Sólo ampliaría el concepto de obediencia maligna con la idea de conformidad maligna más aplicable a nuestros tiempos democráticos, consecuencia de la no existencia de una coerción directa sino de una hegemonía que difusamente impone una manera de pensar, la necesidad de una estabilidad…

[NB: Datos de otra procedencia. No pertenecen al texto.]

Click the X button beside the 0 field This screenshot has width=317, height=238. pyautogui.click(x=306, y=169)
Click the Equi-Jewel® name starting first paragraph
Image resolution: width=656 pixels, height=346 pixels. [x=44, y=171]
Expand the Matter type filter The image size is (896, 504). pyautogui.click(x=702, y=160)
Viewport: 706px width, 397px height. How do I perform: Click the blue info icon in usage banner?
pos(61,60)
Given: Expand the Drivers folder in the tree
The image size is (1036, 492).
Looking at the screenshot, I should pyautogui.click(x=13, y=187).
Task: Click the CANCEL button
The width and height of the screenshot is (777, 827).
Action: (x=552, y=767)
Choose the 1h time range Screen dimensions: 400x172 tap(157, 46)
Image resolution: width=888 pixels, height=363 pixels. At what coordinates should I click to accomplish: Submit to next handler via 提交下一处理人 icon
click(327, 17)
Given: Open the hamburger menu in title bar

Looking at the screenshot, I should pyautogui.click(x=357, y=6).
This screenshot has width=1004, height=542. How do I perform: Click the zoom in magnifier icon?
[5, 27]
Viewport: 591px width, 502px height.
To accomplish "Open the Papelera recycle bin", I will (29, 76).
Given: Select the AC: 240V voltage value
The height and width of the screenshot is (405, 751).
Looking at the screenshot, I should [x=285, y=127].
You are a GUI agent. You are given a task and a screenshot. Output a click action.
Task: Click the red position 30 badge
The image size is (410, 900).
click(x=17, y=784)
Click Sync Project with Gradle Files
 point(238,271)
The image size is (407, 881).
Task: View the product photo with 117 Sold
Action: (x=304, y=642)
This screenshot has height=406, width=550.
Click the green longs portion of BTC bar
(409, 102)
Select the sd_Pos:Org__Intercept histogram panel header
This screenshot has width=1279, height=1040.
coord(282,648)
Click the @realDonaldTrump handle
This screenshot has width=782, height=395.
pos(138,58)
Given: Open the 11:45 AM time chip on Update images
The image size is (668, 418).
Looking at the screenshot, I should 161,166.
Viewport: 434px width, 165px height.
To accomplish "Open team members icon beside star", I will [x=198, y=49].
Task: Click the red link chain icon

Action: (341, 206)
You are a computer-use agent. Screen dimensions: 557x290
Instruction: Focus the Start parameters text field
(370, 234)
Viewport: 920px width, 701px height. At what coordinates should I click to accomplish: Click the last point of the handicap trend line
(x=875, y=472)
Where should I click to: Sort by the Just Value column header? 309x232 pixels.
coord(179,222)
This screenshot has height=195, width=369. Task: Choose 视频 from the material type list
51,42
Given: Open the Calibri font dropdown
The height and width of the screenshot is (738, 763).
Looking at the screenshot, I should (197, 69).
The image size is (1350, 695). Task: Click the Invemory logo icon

“La indignación universal contra los crímenes del genocida procesado por los israelíes constituía, según Arendt, un impedimento para que el público y hasta los mismos jueces se percatasen de la patética y estúpida ingenuidad del reo. Era cierto que él sólo cumplía órdenes cuando exterminaba judíos y demócratas con la mayor eficiencia posible. Y aunque Eichmann no era inocente, sí era un mero tornillo en la máquina infernal. Al acuñar la hoy célebre expresión la banalidad del mal, Arendt no afirmaba que el mal fuera trivial, sino algo más. En primer lugar, podía banalizarse, es decir, formar parte de la rutina cotidiana, como ocurrió con el genocidio sistemático de judíos, demócratas, gitanos y disidentes en la Europa dominada por los fascistas alemanes, los nazis. La destrucción burocrática, industrial, de toda una etnia o colectivo ideológico se transforma en rutina de funcionamiento normal. En segundo lugar, Eichmann (y todos los millares de eichmanns del mortífero aparato) no sin siempre psicópatas criminales sino, muy a menudo, seres mediocres, grises, obedientes. Negar su excepcionalidad como asesino fue lo que escandalizó al público de la época. Lo que Arendt demostró es cómo la mediocridad moral, la cobardía de los débiles y la fácil obediencia rutinaria es lo que transforma a las gentes corrientes en mansos brazos de la brutalidad y barbarie totalitaria.
Su aviso de que no sólo la mayoría de los humanos no sólo son héroes sino que en el ánimo de muchos habita una inclinación a la obediencia maligna abrió una reflexión que dista mucho de cerrarse.”